Studi e teoria che non sono, quindi, lontani dalla pratica giornaliera della professione analitica ma che, al contrario, ne costituiscono una sintesi ragionata frutto di comparazione ed approfondimenti. In tal senso il mio modesto suggerimento, peraltro già espresso in precedenza, è proprio quello di creare all’interno del DIS, ove già non esistente, un piccolo ma stabile centro studi che, anche in collegamento con istituti di ricerca pubblici e privati e con il mondo accademico, realizzi programmi di ricerca di alto livello qualitativo. Sia ad uso interno (analisi e formazione) che a scopo culturale/divulgativo.
In conclusione, una stabile relazione tra università, ricerca e intelligence può essere proficua non solo in quanto permette alle agenzie di acquisire know-how strategico sui propri target ed expertise da incorporare e mettere a sistema.

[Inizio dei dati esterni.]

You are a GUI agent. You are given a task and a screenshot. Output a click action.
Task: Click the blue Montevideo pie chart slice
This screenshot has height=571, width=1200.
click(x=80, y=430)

La ricerca accademica sull’intelligence permette anche di migliorare il funzionamento stesso delle organizzazioni di sicurezza nazionale e costituisce uno step indispensabile per una completa professionalizzazione della figura dell’analista di intelligence.
Inoltre, la produzione con rigore accademico e la pubblica diffusione di conoscenza riguardo ai meccanismi di funzionamento dei Servizi di intelligence fornisce ai cittadini i giusti (e infungibili) strumenti culturali per interpretare correttamente le complesse attività della propria intelligence valutandone, ove possibile, efficienza e efficacia.